What's wrong with the following code - I pinpointed it to the hyphen in the comment, but why should that cause an error?

以下代码出了什么问题 - 我在评论中将其指向连字符,但为什么会导致错误?

import re

valid = re.compile(r'''[^
\uFFFE\uFFFF   # non-characters
]''', re.VERBOSE)

Traceback (most recent call last):
  File "valid.py", line 5, in 
    ]''', re.VERBOSE)
  File "/usr/local/lib/python3.3/re.py", line 214, in compile
    return _compile(pattern, flags)
  File "/usr/local/lib/python3.3/re.py", line 281, in _compile
    p = sre_compile.compile(pattern, flags)
  File "/usr/local/lib/python3.3/sre_compile.py", line 494, in compile
    p = sre_parse.parse(p, flags)
  File "/usr/local/lib/python3.3/sre_parse.py", line 748, in parse
    p = _parse_sub(source, pattern, 0)
  File "/usr/local/lib/python3.3/sre_parse.py", line 360, in _parse_sub
    itemsappend(_parse(source, state))
  File "/usr/local/lib/python3.3/sre_parse.py", line 506, in _parse
    raise error("bad character range")
sre_constants.error: bad character range

This next segment without the hyphen is error free:


import re

valid = re.compile(r'''[^
\uFFFE\uFFFF   # non characters !! no errors
]''', re.VERBOSE)


Adding to the answer of @nhahtdh, string concatenation seems another reasonable way to comment character classes in a verbose style:


valid = re.compile( r'[^'
r'\u0000-\u0008'    # C0 block first segment
r'\u000Bu\u000C'    # allow TAB U+0009, LF U+000A, and CR U+000D
r'\u000E-\u001F'    # rest of C0
r'\u007F'           # disallow DEL U+007F
r'\u0080-\u009F'    # All C1 block
r']'                # don't forget this!
| [0-9]    # normal verbose style
| [a-z]    # another term +++
''', re.VERBOSE)

2 个解决方案



According to the documentation (emphasis mine):



This flag allows you to write regular expressions that look nicer. Whitespace within the pattern is ignored, except when in a character class or preceded by an unescaped backslash, and, when a line contains a '#' neither in a character class or preceded by an unescaped backslash, all characters from the leftmost such '#' through the end of the line are ignored.

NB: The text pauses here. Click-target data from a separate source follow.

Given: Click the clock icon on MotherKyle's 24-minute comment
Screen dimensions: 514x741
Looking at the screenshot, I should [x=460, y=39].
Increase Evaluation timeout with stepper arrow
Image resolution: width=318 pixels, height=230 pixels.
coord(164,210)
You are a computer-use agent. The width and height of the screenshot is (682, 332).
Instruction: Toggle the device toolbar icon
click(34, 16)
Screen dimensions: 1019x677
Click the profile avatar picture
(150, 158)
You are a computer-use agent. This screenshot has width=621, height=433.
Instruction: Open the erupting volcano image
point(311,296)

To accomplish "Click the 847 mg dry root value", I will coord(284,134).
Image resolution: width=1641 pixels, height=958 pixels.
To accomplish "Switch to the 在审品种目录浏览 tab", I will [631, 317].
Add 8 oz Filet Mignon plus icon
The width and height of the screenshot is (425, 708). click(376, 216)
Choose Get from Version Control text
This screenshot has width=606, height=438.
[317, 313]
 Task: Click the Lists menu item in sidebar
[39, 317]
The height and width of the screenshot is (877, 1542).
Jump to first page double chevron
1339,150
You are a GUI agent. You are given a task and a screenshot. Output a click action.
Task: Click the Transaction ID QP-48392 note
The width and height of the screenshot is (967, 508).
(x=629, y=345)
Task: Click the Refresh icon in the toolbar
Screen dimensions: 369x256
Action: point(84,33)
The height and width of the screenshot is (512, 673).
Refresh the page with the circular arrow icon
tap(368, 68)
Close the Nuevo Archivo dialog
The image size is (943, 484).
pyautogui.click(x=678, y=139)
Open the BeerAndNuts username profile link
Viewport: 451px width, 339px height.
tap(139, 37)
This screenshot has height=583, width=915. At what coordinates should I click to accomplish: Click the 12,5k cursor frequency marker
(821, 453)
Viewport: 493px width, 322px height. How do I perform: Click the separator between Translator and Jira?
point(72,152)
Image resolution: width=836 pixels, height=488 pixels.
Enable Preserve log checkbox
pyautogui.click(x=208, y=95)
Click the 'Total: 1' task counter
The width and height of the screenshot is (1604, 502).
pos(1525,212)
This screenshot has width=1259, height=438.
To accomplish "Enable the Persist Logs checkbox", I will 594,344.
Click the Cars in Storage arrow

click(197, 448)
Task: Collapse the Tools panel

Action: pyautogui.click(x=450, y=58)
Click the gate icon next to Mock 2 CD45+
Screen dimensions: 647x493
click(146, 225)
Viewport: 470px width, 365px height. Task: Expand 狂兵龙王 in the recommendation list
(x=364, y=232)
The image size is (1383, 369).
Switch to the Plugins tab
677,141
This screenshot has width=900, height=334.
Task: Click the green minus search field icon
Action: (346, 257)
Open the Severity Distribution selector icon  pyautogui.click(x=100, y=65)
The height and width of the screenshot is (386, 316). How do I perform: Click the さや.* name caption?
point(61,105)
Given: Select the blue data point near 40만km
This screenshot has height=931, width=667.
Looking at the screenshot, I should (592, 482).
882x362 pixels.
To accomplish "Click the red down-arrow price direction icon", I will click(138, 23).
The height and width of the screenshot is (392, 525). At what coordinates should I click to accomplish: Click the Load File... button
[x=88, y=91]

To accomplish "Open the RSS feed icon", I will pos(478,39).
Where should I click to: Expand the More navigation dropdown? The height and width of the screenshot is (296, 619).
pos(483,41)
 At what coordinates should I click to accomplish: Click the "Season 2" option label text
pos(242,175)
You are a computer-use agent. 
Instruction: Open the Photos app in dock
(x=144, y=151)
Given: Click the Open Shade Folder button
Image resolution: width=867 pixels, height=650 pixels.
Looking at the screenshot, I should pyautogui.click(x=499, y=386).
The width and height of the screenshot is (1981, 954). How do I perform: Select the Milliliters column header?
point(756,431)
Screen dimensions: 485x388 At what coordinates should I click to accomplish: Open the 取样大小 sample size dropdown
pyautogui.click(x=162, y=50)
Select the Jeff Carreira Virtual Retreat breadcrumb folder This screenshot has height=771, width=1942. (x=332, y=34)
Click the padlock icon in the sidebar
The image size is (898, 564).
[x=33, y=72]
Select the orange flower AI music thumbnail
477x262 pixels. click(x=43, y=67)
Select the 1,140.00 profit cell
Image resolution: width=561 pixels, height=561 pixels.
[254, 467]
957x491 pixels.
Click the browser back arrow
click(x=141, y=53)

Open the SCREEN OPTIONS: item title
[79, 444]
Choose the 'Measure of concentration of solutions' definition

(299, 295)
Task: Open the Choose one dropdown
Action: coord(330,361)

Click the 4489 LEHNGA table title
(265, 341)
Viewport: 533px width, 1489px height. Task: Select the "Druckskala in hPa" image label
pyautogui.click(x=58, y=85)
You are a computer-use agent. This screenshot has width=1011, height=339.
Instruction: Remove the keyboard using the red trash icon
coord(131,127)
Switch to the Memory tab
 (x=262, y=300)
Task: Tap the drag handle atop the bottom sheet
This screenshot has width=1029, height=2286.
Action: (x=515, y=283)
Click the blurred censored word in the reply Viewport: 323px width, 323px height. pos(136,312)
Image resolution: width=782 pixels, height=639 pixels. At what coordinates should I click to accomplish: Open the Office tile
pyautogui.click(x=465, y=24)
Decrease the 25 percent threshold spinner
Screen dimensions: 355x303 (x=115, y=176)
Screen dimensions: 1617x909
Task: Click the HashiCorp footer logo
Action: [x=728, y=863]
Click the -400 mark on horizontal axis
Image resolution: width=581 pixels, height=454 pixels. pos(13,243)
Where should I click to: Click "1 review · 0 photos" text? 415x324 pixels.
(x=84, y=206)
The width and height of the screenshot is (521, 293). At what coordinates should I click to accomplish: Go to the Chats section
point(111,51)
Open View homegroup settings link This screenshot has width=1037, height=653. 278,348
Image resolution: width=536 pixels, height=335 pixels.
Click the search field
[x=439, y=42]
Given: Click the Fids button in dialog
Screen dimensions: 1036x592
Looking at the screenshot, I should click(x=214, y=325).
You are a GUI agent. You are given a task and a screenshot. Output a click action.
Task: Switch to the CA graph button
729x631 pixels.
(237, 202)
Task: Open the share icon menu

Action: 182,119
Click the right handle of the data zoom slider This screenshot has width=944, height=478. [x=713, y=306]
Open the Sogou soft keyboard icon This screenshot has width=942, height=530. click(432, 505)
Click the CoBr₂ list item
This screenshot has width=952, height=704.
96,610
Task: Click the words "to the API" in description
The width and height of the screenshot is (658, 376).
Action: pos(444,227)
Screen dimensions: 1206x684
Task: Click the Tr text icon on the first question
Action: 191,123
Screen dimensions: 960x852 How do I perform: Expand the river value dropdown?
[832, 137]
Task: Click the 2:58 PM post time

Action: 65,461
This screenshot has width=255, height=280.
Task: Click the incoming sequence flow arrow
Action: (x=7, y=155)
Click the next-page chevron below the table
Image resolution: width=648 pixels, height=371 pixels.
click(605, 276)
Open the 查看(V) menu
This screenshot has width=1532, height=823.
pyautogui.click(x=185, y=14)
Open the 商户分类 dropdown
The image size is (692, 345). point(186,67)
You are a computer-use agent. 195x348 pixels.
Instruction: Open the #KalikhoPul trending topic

此标志允许您编写看起来更好的正则表达式。模式中的空格被忽略,除非在字符类中或前面有未转义的反斜杠,并且当一行中的字符类中既没有'#'也没有未转义的反斜杠时,最左边的所有字符都是'# '到最后一行被忽略了。

Basically, you cannot have comment inside a character class, and whitespace inside character class is considered significant.


Since # is inside character class, it does not function as comment, and everything inside the character class is parsed as part of the character class without exception (even the new line character is parsed as part of the character class). The error is thrown due to n-c being invalid character range.


Valid way to write the expression would be:


valid = re.compile(r'[^\uFFFE\uFFFF]   # non-characters', re.VERBOSE)

Here is one suggestion on how to comment when you want to explain a lengthy character class:


# LOTS is for foo
# _ is a special fiz
# OF-LITERAL is for bar



Comments don't always play nice in regular expressions, and it looks like your regex engine is parsing the hyphen as part of the regular expression. You can't rely on comments not getting parsed here. This is a good thing to find out before implementing this code.